The market, our prospects and investors all expect us to act, and present ourselves differently now, so we can’t book the last booth in the far corner of the trade show two weeks before and hope for the best.
We need to tone way down the sense of frantic urgency and attain a healthy rhythm of high quality work. We are now in the marathon and not the 200m race.
3. Focus also means not changing plans every week. While the advantage of being a startup meant the marketing team (just me back then!) could be driven crazy by new ideas and requests for urgent PRs, new banner ads and an emergency product launch - or two, grown-up company days do not make that possible. We cannot decide overnight to product launch in Australasia instead of Western Europe. This is because all of the support channels and accompanying wagon of online and offline marketing tools required are all geared for Western Europe. And no, deciding to ‘just add’ another market overnight is not really possible either!
4. Everybody is a marketing expert. I can sit in a management meeting and colleagues who have not spent a day working on messaging, pitching or PR will dish out their ‘best practice’ thoughts. I’m all for input, but we’re in the big league now and there’s even less room for amateurs in here. Let the professionals do their work. That is what they’re paid for.
I don’t recall sitting in an R&D led product meeting with marketing and sales, or legal, chipping in on how to speed up “one small feature request” that’s taking 6 months to develop; but when it comes to marketing, everyone’s a self-appointed expert, with a voice.
5. Branding is not about your favorite color. This is what blew it for me and was the last straw. Five months into the branding project, during the final final final presentation made to management and the CEO says, “You know what, this green doesn’t really do it for me.”

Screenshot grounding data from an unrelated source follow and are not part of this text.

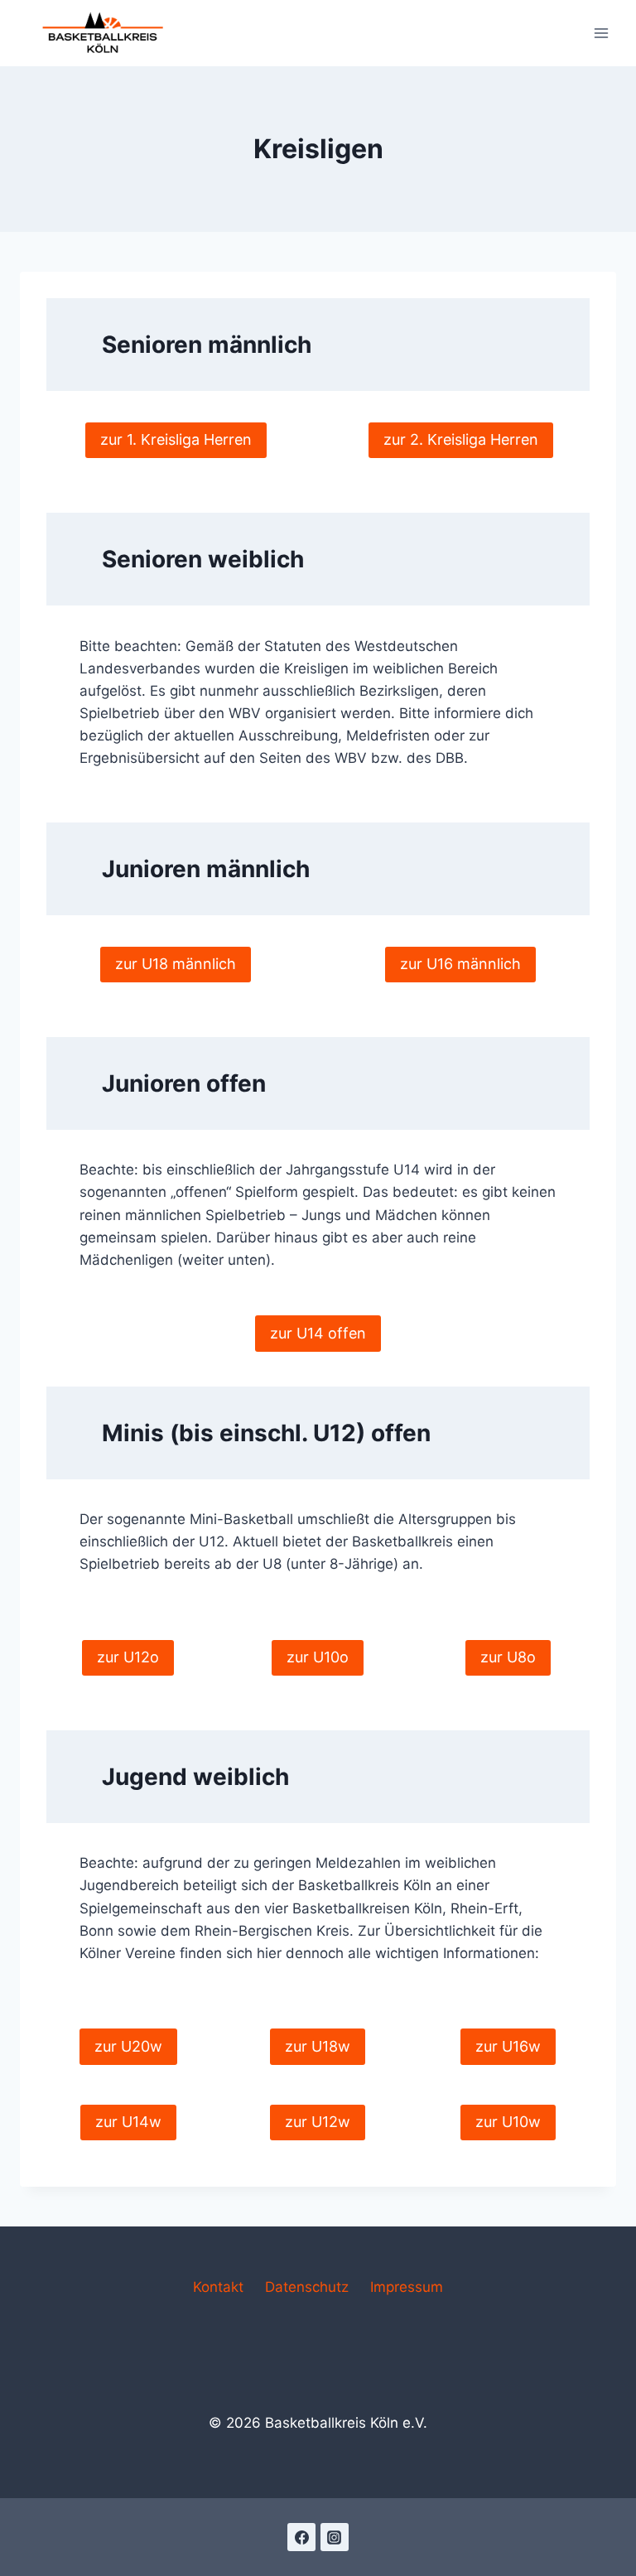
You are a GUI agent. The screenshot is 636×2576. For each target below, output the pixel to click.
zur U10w (508, 2121)
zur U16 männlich (460, 963)
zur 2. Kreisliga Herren (460, 439)
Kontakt (218, 2287)
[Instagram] (334, 2537)
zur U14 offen (318, 1333)
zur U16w (508, 2046)
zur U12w (317, 2121)
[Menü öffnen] (600, 33)
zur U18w (317, 2046)
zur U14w (128, 2121)
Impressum (406, 2287)
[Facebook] (301, 2537)
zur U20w (128, 2046)
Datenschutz (307, 2287)
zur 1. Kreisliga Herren (176, 439)
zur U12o (128, 1657)
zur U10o (318, 1657)
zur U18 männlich (175, 963)
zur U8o (508, 1657)
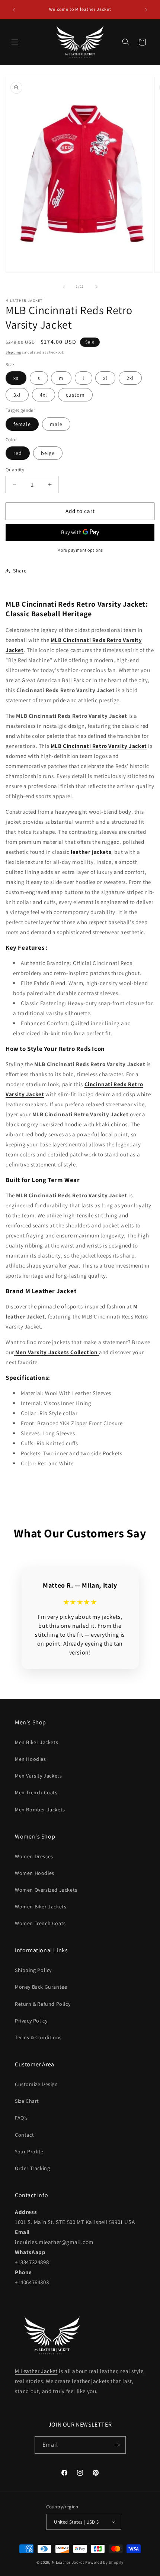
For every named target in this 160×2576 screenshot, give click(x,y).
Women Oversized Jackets (46, 1889)
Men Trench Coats (36, 1792)
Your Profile (29, 2151)
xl (105, 378)
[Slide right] (96, 286)
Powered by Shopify (104, 2562)
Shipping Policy (33, 1970)
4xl (43, 394)
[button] (15, 42)
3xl (17, 394)
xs (16, 378)
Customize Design (36, 2084)
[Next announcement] (146, 9)
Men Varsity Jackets (38, 1775)
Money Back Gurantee (41, 1986)
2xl (130, 378)
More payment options (80, 550)
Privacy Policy (31, 2020)
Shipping (13, 352)
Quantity (15, 470)
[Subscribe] (117, 2445)
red (17, 453)
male (56, 424)
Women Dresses (34, 1856)
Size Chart (27, 2101)
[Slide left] (63, 286)
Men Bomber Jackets (40, 1809)
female (22, 424)
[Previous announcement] (14, 9)
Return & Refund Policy (42, 2004)
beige (48, 453)
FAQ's (21, 2117)
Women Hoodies (34, 1873)
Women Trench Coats (40, 1923)
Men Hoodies (30, 1759)
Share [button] (20, 570)
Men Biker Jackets (36, 1742)
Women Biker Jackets (40, 1906)
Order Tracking (32, 2168)
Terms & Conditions (38, 2037)
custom (75, 394)
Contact (24, 2134)
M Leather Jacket (36, 2371)
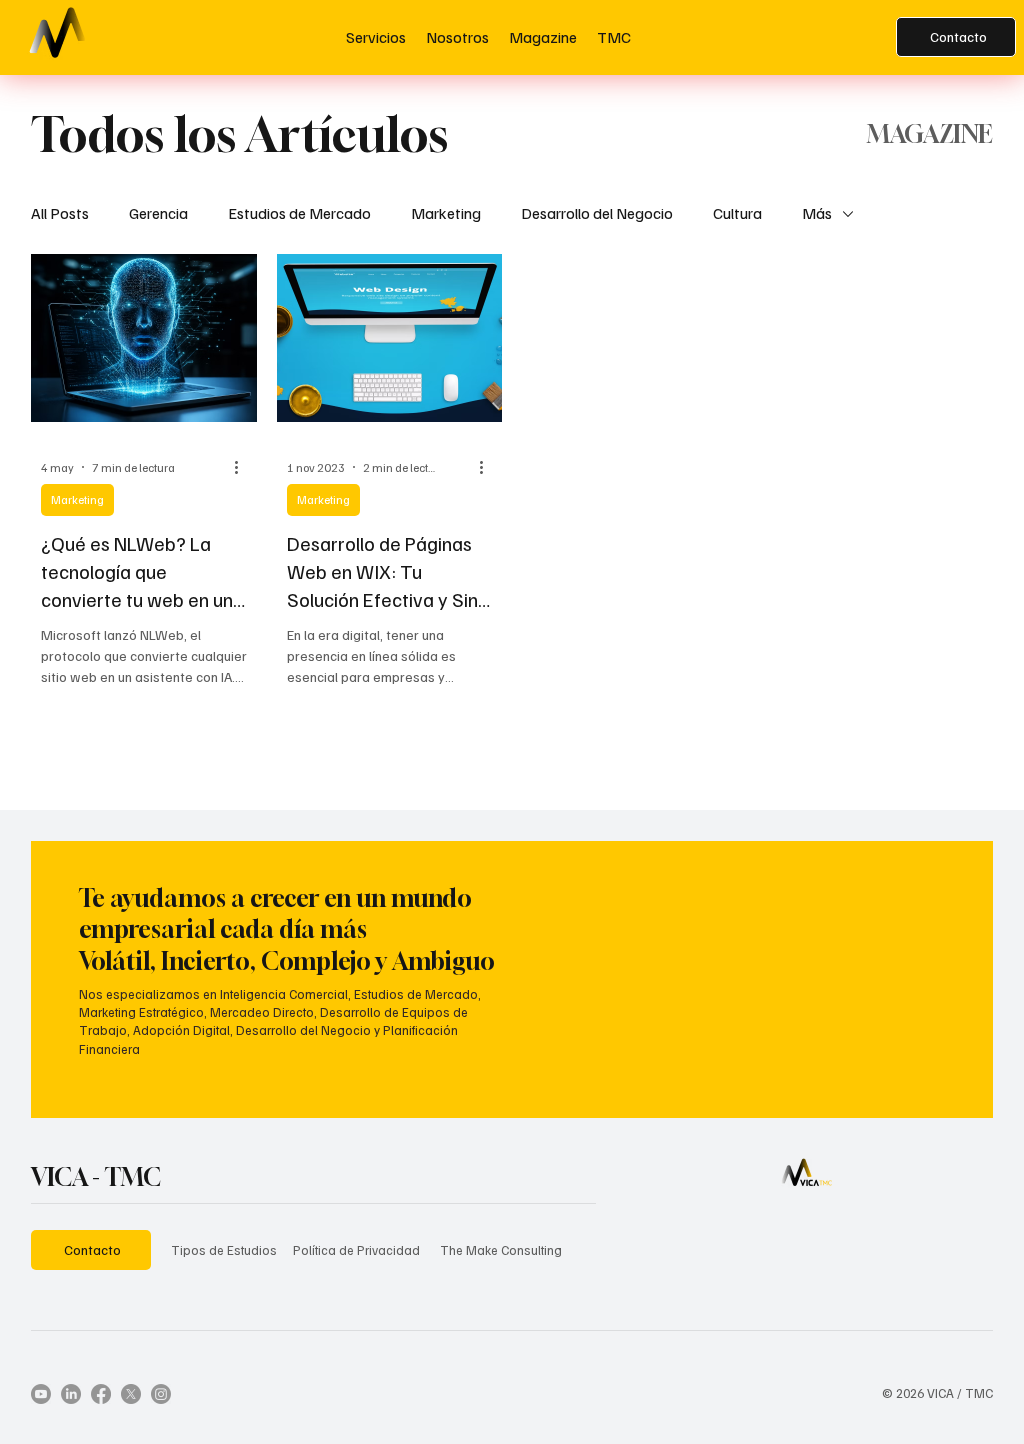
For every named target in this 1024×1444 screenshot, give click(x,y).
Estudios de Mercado (299, 213)
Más (817, 213)
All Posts (60, 213)
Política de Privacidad (356, 1250)
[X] (131, 1394)
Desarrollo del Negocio (597, 213)
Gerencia (158, 213)
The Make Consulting (501, 1250)
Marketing (446, 213)
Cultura (737, 213)
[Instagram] (161, 1394)
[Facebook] (101, 1394)
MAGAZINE (930, 134)
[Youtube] (41, 1394)
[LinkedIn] (71, 1394)
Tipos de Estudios (224, 1250)
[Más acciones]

We’d hired one of the top 3 branding agencies in the US. They had worked diligently for weeks and polled preferences of close to 100 people representing the relevant target audiences, documented reactions to different design elements and types of font, checked the brand elements on every single type of online and offline media possible - and the results were, quite frankly, spot on for the company.
But the CEO does not like that shade of green. I was half expecting some guerrilla stunt team to come out with a camera. It was a joke, right?
[ME] Gulp - Yeah. Tough one. “So what made you stay?”
[James] Oh, turns out the new CEO starts on Monday.
*Big Hairy Audacious Goals: A strategic business statement similar to a vision statement that is created to focus an organization on a single medium-long term organization-wide goal which is audacious, likely to be externally questionable, but not internally regarded as impossible.